# WHAT YOU SHOULD DO:
Please pull out each line of the records that contains the string "section" and treat uppercase and lowercase as different.

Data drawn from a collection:
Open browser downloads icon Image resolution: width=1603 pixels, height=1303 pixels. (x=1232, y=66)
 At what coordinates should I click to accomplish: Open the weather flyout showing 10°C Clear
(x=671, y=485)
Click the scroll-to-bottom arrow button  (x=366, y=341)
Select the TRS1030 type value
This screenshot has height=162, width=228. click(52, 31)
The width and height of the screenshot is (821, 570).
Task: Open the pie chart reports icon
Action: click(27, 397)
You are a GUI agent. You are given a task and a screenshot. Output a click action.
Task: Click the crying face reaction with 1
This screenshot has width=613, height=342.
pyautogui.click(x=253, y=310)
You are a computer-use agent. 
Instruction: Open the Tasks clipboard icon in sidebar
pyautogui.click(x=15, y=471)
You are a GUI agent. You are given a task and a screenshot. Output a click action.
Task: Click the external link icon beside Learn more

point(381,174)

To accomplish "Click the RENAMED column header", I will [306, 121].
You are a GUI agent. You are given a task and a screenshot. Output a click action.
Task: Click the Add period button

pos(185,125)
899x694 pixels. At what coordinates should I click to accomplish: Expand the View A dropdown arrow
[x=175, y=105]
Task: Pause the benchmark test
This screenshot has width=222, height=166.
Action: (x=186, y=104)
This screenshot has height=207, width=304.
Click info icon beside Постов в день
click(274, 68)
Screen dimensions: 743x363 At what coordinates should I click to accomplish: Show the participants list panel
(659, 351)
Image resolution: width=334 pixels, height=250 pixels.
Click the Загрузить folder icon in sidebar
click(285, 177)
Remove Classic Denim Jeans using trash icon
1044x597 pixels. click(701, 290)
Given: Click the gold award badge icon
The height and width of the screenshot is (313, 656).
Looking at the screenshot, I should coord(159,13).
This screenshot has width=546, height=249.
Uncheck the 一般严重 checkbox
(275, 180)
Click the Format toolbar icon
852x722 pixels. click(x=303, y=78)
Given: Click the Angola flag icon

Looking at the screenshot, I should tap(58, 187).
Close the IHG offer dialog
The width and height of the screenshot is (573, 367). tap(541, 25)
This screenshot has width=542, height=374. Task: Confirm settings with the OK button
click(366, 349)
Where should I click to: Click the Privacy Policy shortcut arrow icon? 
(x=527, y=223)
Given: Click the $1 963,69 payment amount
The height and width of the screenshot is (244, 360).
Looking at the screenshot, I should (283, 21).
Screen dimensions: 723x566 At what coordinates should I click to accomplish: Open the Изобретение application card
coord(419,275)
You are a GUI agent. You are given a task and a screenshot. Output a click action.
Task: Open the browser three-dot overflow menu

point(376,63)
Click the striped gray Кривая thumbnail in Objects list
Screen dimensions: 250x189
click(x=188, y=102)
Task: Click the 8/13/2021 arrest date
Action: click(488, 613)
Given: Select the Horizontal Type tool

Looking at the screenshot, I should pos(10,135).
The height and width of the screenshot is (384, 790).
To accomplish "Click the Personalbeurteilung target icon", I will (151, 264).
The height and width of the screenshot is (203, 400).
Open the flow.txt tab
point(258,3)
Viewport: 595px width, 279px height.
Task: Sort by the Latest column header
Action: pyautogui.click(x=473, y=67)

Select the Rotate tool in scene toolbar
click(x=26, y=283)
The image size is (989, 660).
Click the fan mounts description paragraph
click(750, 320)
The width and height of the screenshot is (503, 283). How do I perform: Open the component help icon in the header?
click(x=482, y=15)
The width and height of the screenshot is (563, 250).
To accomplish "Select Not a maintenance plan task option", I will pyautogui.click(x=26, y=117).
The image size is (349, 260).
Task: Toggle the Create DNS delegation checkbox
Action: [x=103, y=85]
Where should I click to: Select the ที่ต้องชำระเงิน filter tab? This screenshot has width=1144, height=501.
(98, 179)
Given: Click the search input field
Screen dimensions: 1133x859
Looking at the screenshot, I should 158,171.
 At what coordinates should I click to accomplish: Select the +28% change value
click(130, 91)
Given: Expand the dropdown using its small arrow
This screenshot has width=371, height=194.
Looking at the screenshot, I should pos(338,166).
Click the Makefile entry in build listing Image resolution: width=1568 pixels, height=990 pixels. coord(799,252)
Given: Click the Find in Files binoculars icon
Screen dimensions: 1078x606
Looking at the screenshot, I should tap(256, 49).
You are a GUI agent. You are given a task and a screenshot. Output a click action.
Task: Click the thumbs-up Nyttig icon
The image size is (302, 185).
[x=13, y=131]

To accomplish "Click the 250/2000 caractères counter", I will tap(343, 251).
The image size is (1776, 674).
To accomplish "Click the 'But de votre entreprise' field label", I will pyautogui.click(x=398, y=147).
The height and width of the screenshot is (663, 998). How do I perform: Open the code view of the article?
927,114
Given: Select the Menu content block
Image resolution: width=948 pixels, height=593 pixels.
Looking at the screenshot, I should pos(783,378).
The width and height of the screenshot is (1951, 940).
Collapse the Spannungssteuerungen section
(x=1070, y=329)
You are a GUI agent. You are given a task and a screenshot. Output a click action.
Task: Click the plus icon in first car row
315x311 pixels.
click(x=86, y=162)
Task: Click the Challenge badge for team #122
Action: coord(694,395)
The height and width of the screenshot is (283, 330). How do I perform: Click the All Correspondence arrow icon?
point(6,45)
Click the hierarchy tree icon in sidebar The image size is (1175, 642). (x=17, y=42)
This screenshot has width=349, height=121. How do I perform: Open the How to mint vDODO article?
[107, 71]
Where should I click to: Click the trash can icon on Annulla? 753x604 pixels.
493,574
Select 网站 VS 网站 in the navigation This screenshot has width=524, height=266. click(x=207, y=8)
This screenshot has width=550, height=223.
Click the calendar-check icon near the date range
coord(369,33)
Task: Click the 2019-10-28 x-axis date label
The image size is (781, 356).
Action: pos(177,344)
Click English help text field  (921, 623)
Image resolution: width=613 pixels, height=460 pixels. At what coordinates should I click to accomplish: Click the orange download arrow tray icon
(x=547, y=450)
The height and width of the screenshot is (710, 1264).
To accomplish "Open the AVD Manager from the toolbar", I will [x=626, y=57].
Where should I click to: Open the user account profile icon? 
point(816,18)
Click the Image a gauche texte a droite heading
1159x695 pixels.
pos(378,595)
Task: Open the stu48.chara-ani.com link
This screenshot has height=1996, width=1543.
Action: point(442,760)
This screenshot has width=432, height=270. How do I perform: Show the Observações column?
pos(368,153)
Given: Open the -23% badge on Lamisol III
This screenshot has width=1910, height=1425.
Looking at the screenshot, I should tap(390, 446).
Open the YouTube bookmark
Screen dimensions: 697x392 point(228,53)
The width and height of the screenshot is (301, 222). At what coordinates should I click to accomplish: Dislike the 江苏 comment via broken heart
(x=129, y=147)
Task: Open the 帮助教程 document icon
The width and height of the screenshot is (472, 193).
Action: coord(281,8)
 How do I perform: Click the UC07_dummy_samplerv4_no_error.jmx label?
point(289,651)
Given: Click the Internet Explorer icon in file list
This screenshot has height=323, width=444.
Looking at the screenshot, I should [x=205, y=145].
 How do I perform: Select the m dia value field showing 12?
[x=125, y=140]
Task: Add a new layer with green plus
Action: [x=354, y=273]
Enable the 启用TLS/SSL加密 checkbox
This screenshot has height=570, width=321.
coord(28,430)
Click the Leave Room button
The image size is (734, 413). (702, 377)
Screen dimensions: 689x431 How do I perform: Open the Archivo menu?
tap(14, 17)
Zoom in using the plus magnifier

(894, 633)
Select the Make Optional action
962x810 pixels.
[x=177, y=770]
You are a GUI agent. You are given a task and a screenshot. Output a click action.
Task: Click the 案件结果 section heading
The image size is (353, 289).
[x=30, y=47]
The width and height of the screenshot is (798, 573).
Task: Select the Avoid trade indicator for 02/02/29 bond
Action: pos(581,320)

# WRITTEN RESPONSE:
Collapse the Spannungssteuerungen section
Task: Click the 案件结果 section heading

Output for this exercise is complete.